Window on Eurasia: Only 11 of 280,000 Incurably Ill Russian Children Now Receiving Palliative Care


Paul Goble

 

            Staunton, October 15 – Few things are more horrific than watching a child with an incurable illness suffer, and few things are more unforgiveable than a medical system which is not organized to ensure that at least their suffering is reduced as much as possible. Tragically, that is not the kind of system that is operating in Russia today.

 

            In yesterday’s “Novaya gazeta,” Natalya Chernova, a columnist for that paper, says that many in Russia and in the Russian medical system do not even know what palliative care is and that only eleven of the 280,000 young Russians suffering from incurable illnesses are receiving its benefits at home as is best (novayagazeta.ru/society/65689.html).

 

            This situation does not appear likely to change anytime soon. Few Russians even know what palliative care is, doctors don’t specialize in what they view as a low prestige field, and the health ministry “cynically” says that there is no reason to waste resources on children who are going to die anyway, the “Novaya gazeta” journalist says.

 

            The horrific figures and the situation they reflect, Chernova continues, are contained in a new report by the Childhood Palliative Foundation, a group that has been pressing for change but that faces an uphill fight.  Parliamentarians can move fast to compensate an oligarch like Rottenberg, but they feel no urgency to help sick children.

 

             But even when the foundation has succeeded in the legislature – three years ago the Duma included a section on palliative care in the Russian health law – it has not been able to translate that language into action, and hundreds of thousands of young Russians continue to suffer as a result.

 

            As Chernova puts it, “In Russia, no program for providing palliative care for children has been adopted, no strategy for its development has been worked out, no standards have been set for its provision, no list of services has been developed, no clinical recommendations for specialists have been confirmed, and no issues of access have been resolved.”

 

            In every case, the operative word, she says, is “no.”

 

            The foundation has succeeded in organizing volunteer services in Moscow, but beyond the ring road, there is almost nothing.

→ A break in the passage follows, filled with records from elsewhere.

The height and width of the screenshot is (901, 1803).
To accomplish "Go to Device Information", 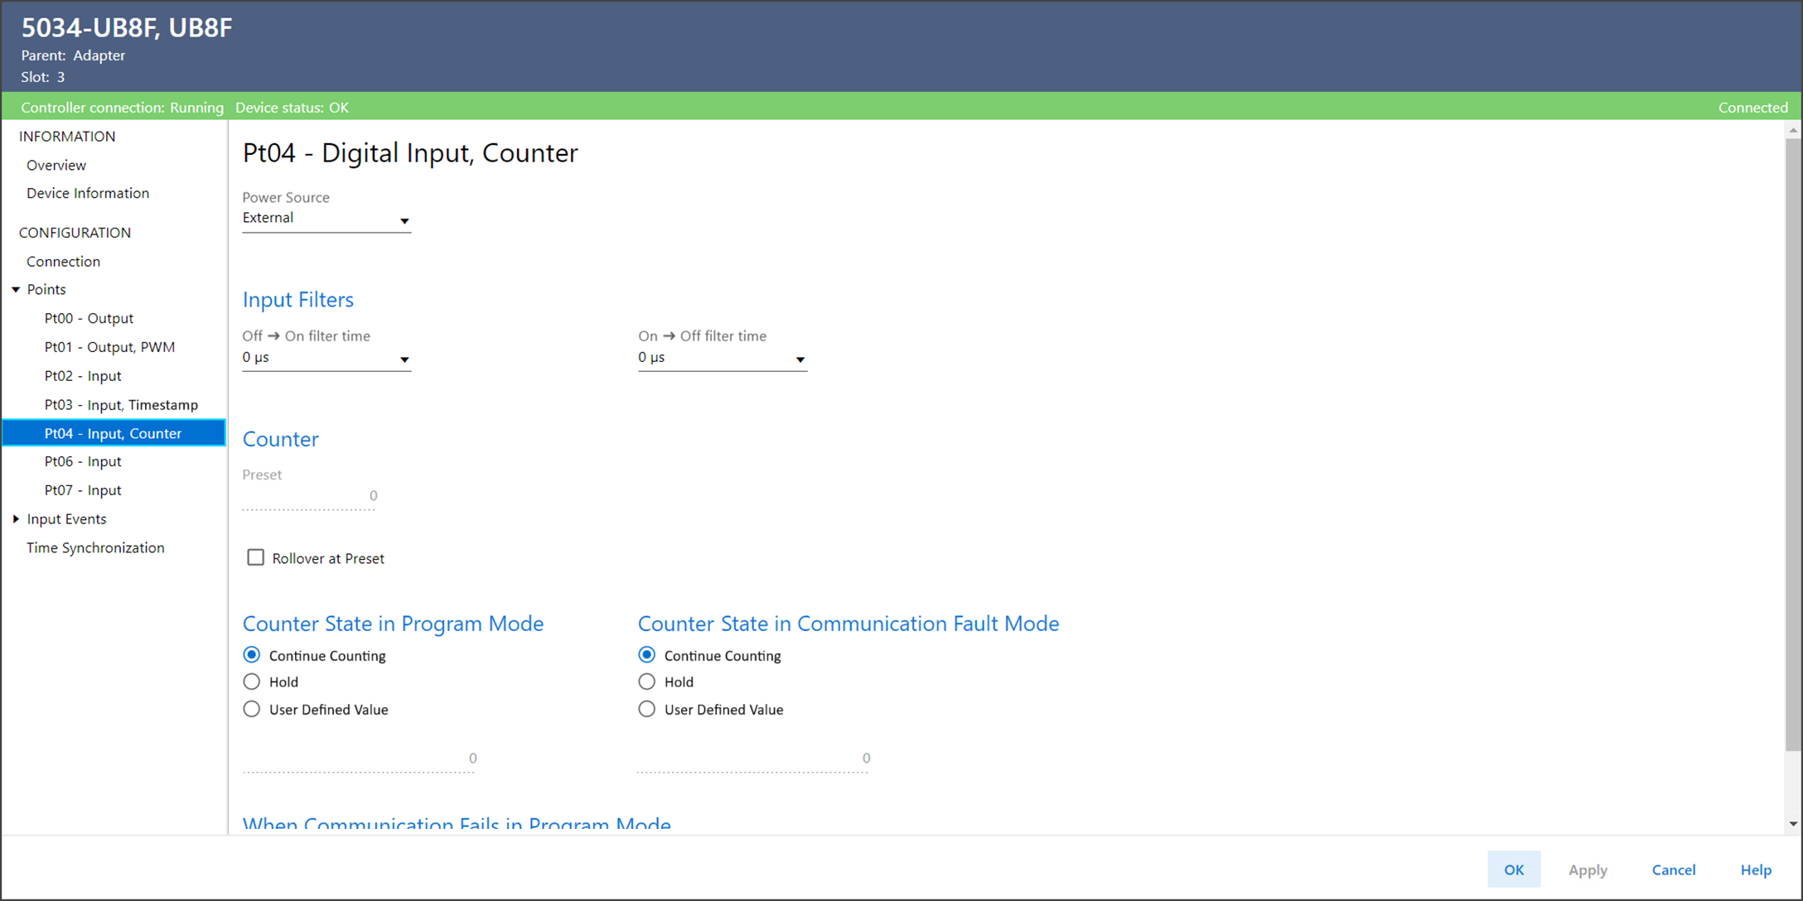I will click(x=88, y=194).
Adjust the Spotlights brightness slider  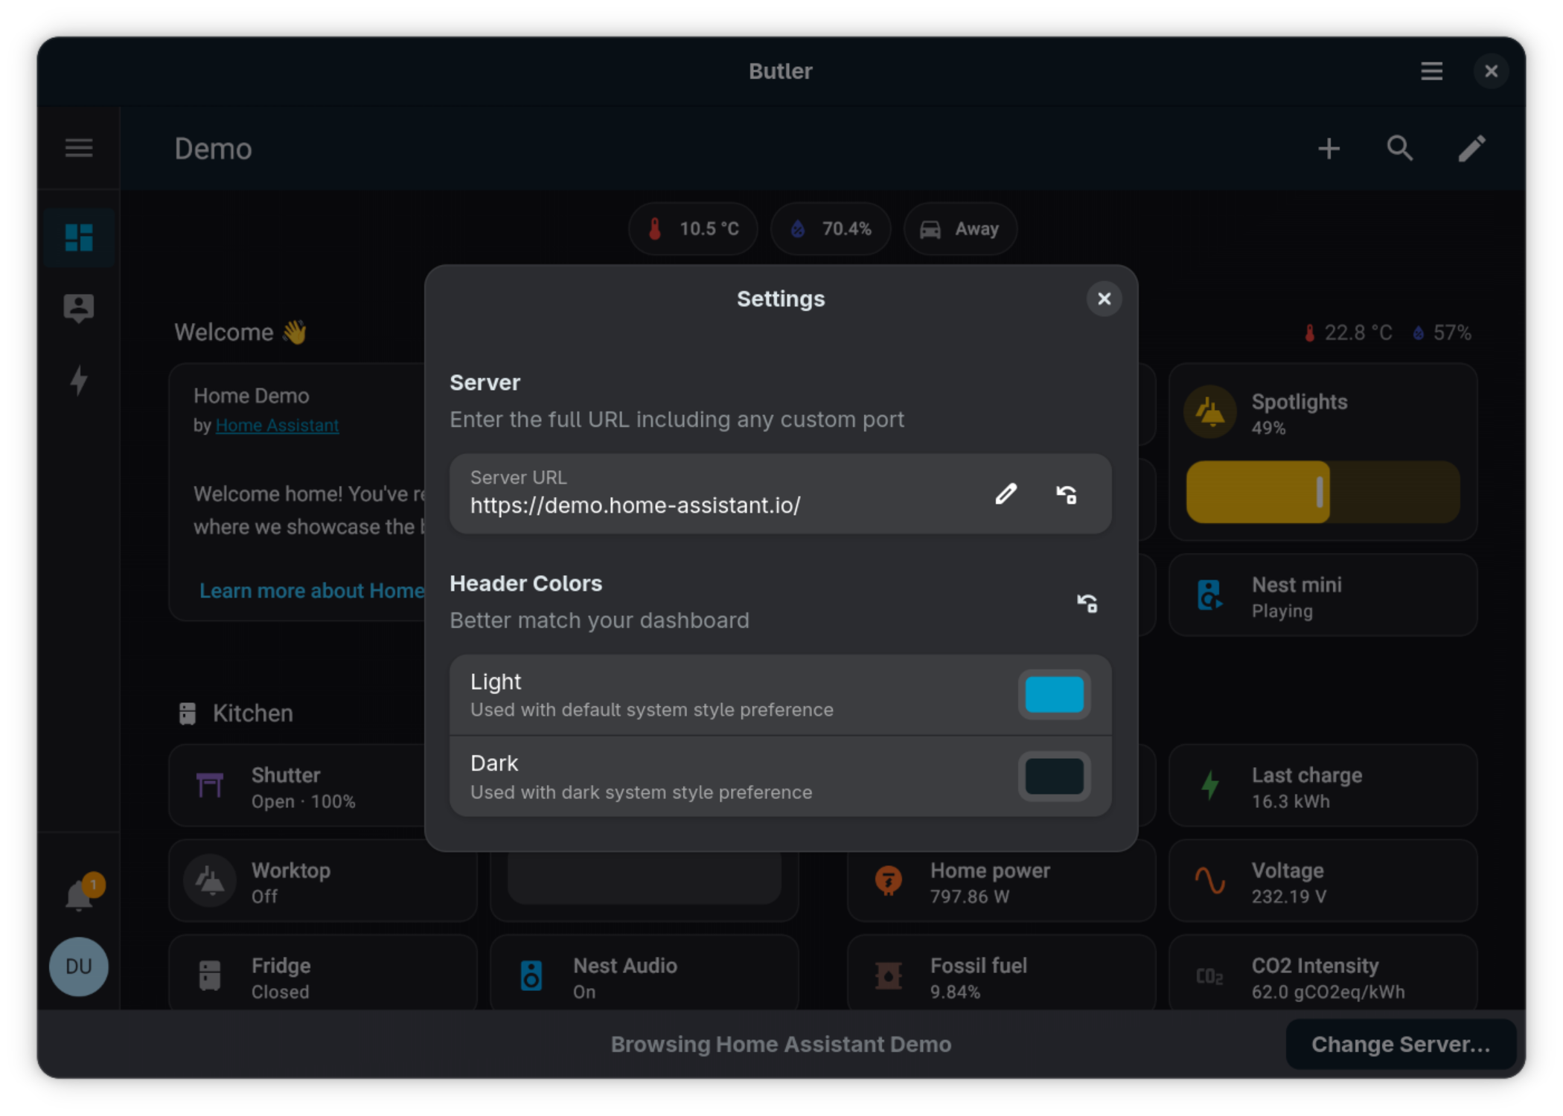[1320, 492]
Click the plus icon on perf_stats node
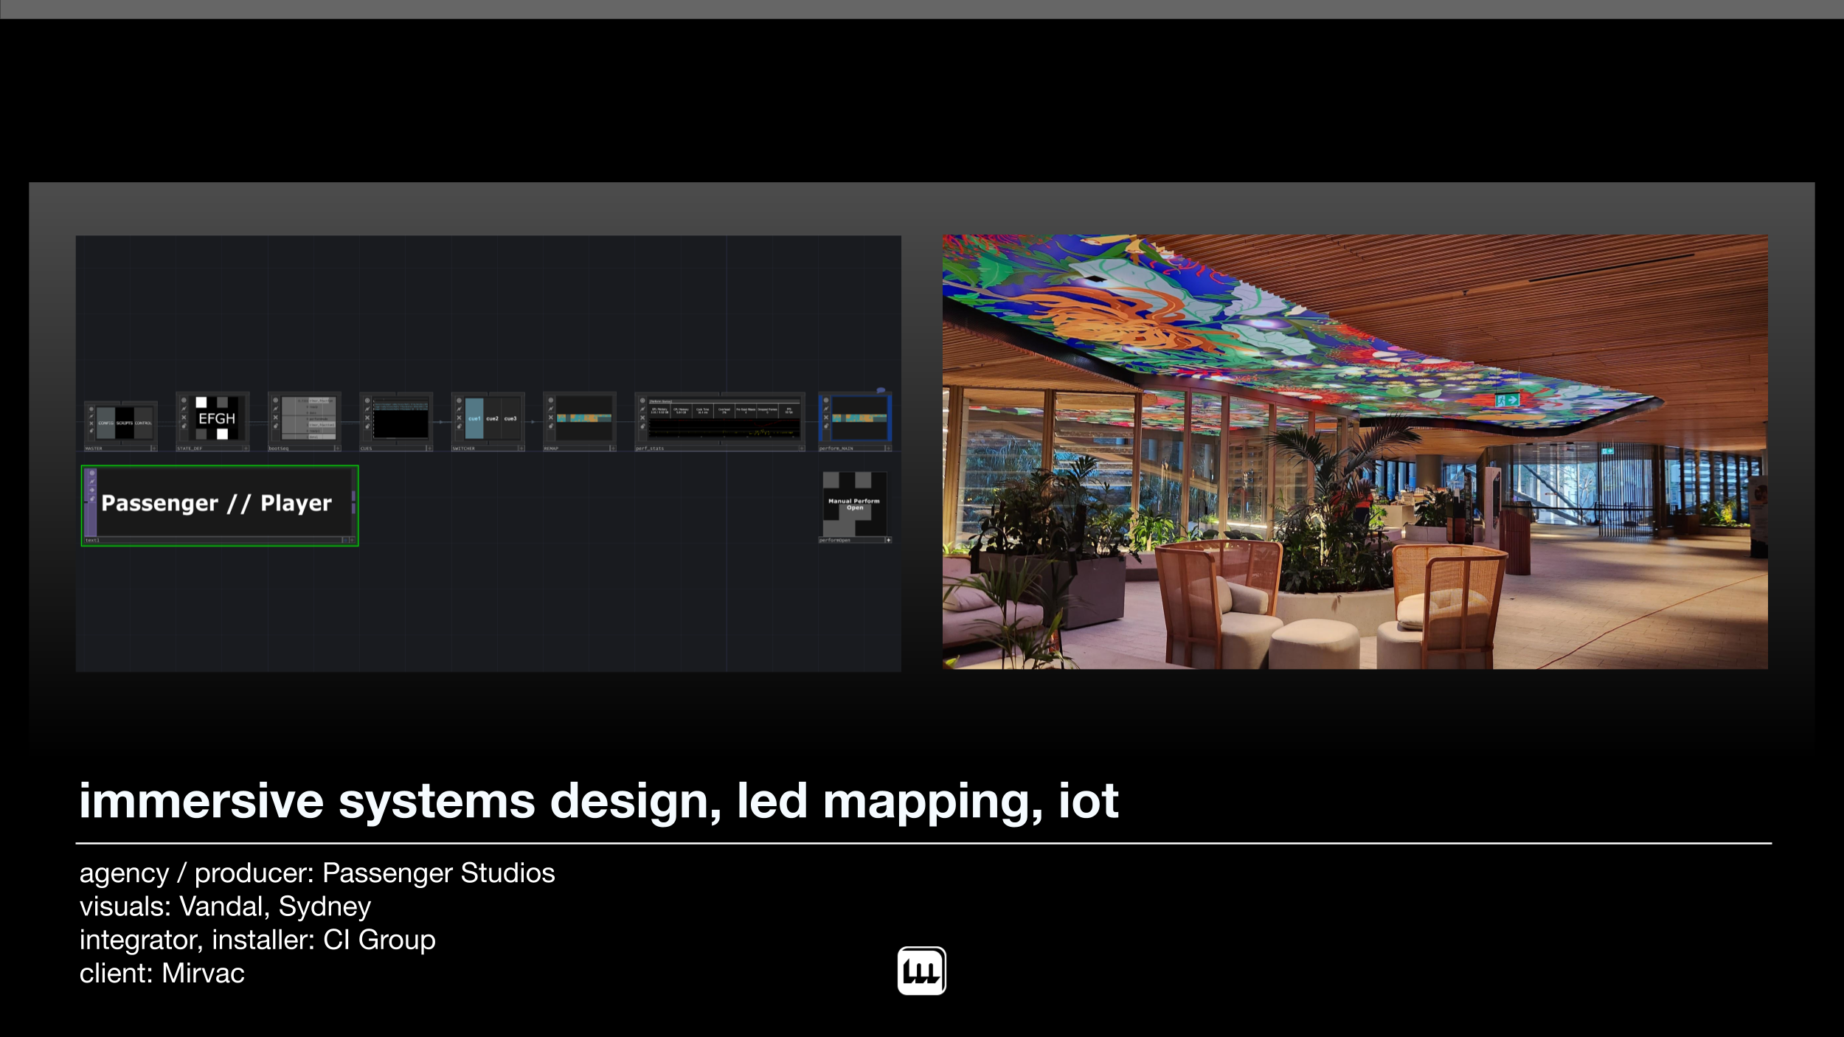The image size is (1844, 1037). (802, 448)
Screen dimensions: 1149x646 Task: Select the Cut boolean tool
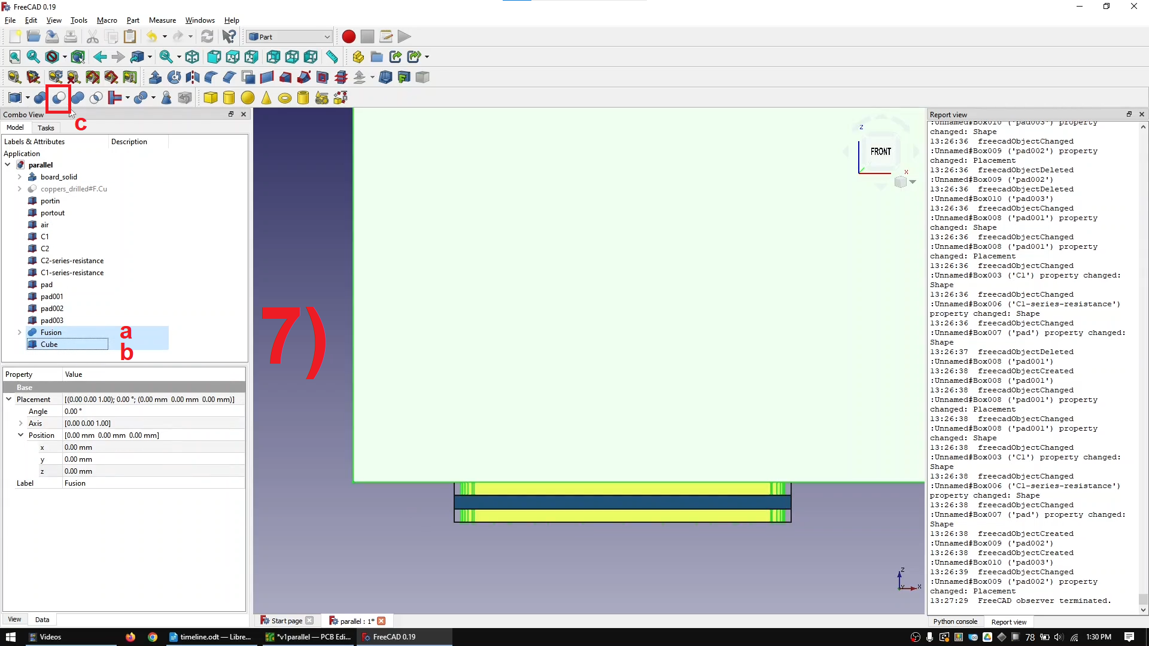(x=58, y=97)
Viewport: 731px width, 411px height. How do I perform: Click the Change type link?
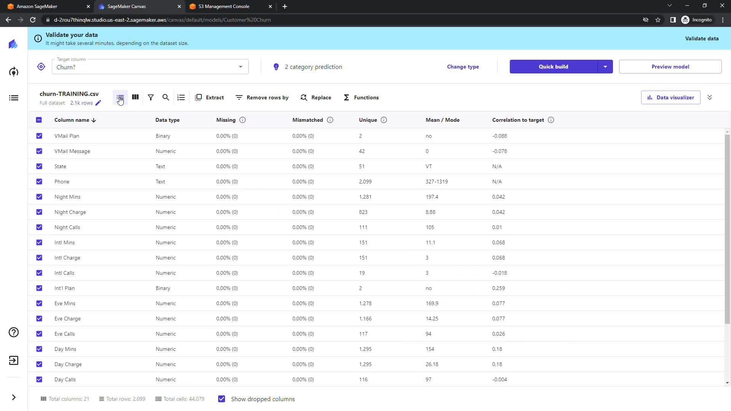(463, 67)
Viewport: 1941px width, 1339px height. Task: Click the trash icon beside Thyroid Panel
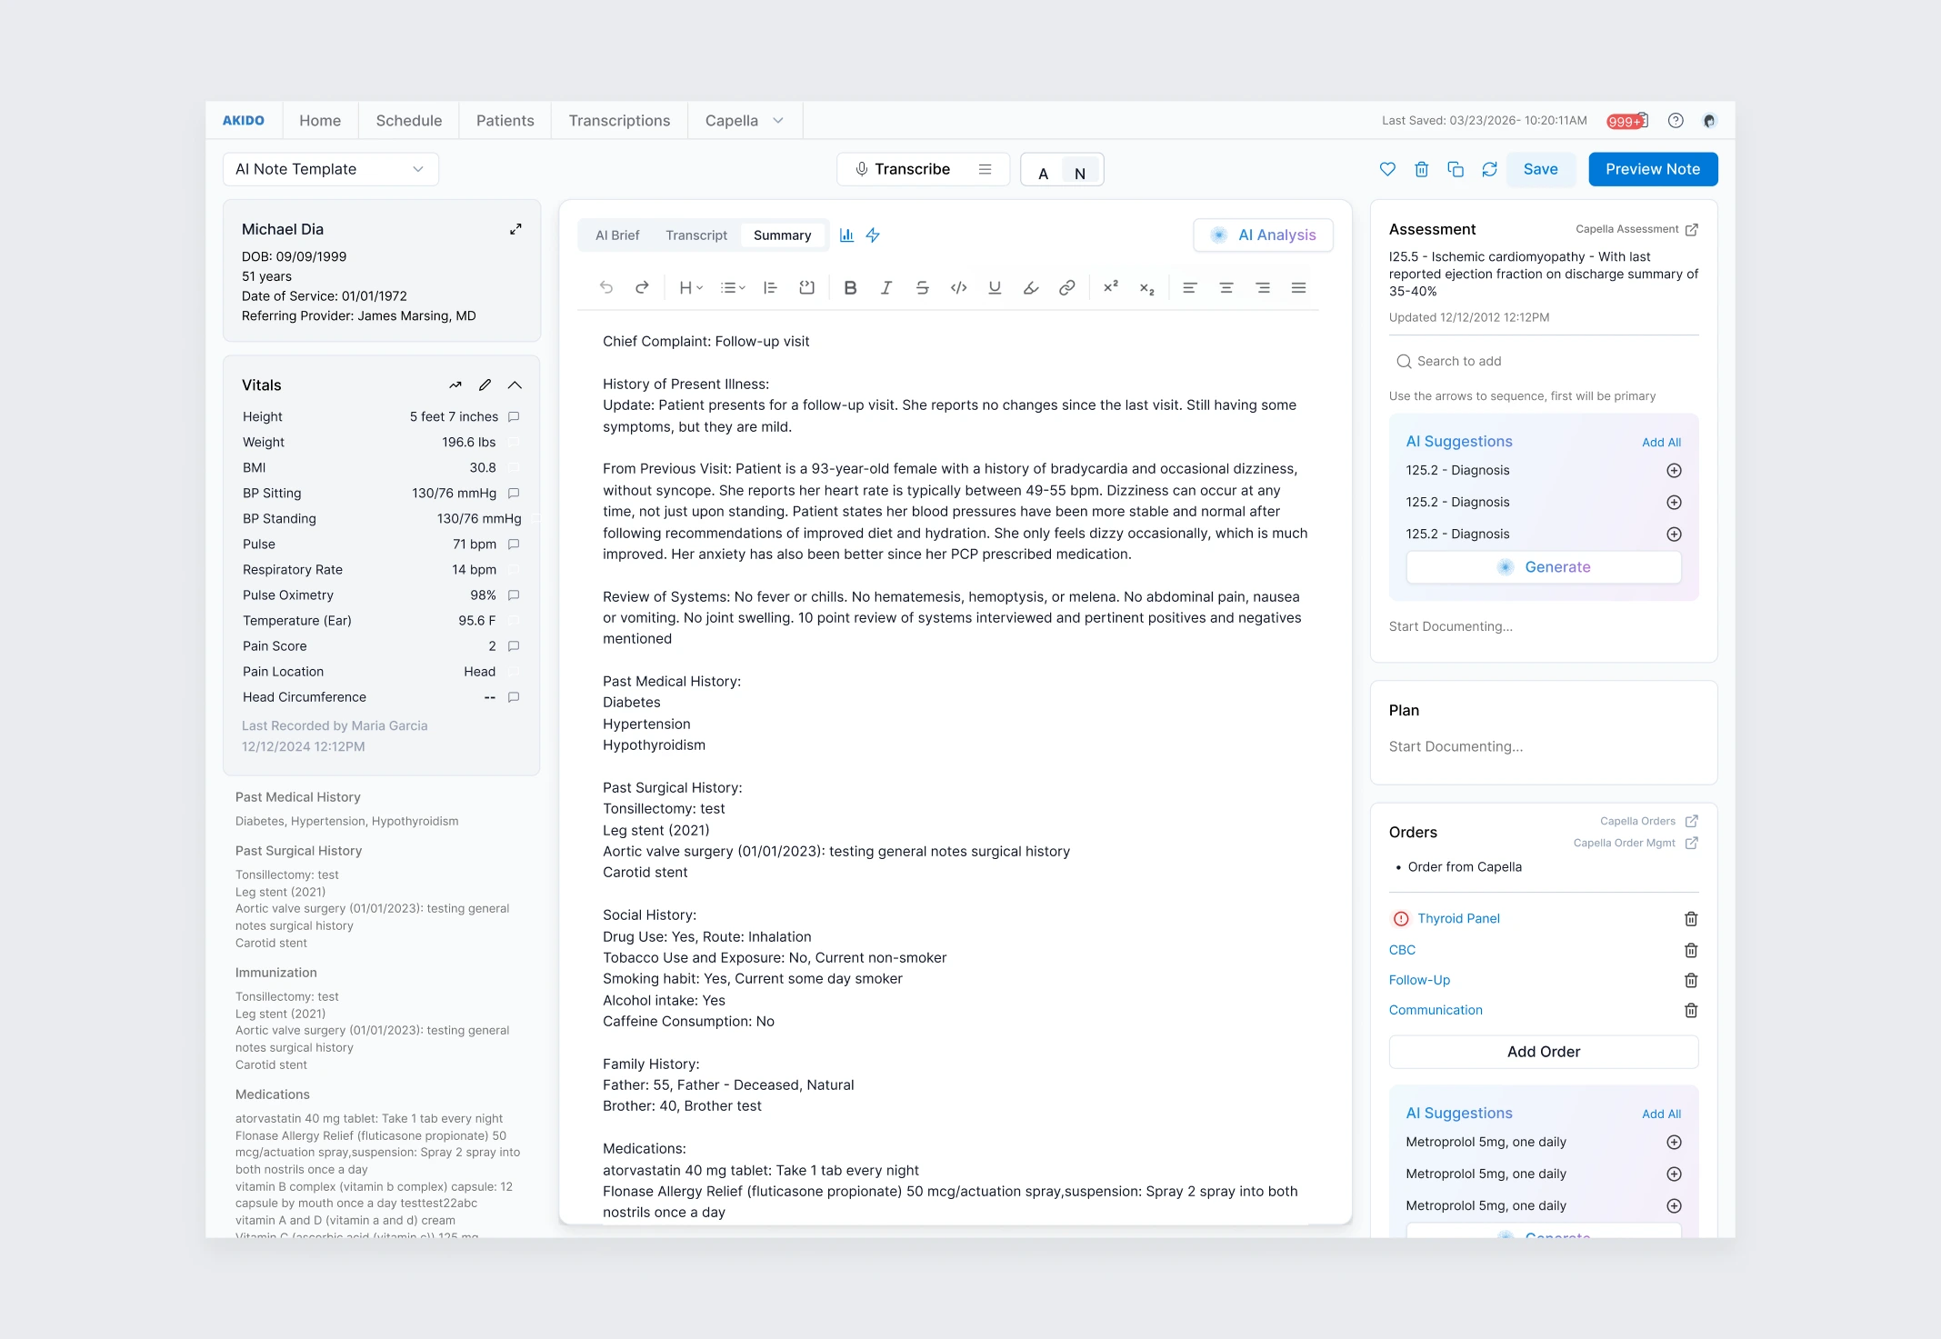[x=1690, y=919]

It isn’t because there are no sick children there, although some officials claim that, Chernova says, but rather because people don’t know what could be done and officials, already short of money, aren’t prepared to commit funds to this area.

 

            And when there is something organized by doctors, it almost always involves the dedication of hospital beds for such children, the very worst arrangement for youngsters who are facing death and who are much better off if they can remain at home.  No one is helping Russian parents keep their children at home and as comfortable as possible.

 

            There is one bright spot in this sad landscape, the Moscow journalist says. When Admiral Apanasenko committed suicide because he couldn’t get the morphine he needed to control pain, a Russian pharmaceutical company began produced morphine in doses appropriate for children in tablet form. Clinical tests are now being run, and doctors hope they won’t be prolonged.

 

            Unfortunately, Chernov says, there is very little public pressure on the government to take action because there is very little knowledge among Russians about this vital field of medicine.  And she concludes with obvious bitterness that when the palliative care report was released, “only six journalists showed up.”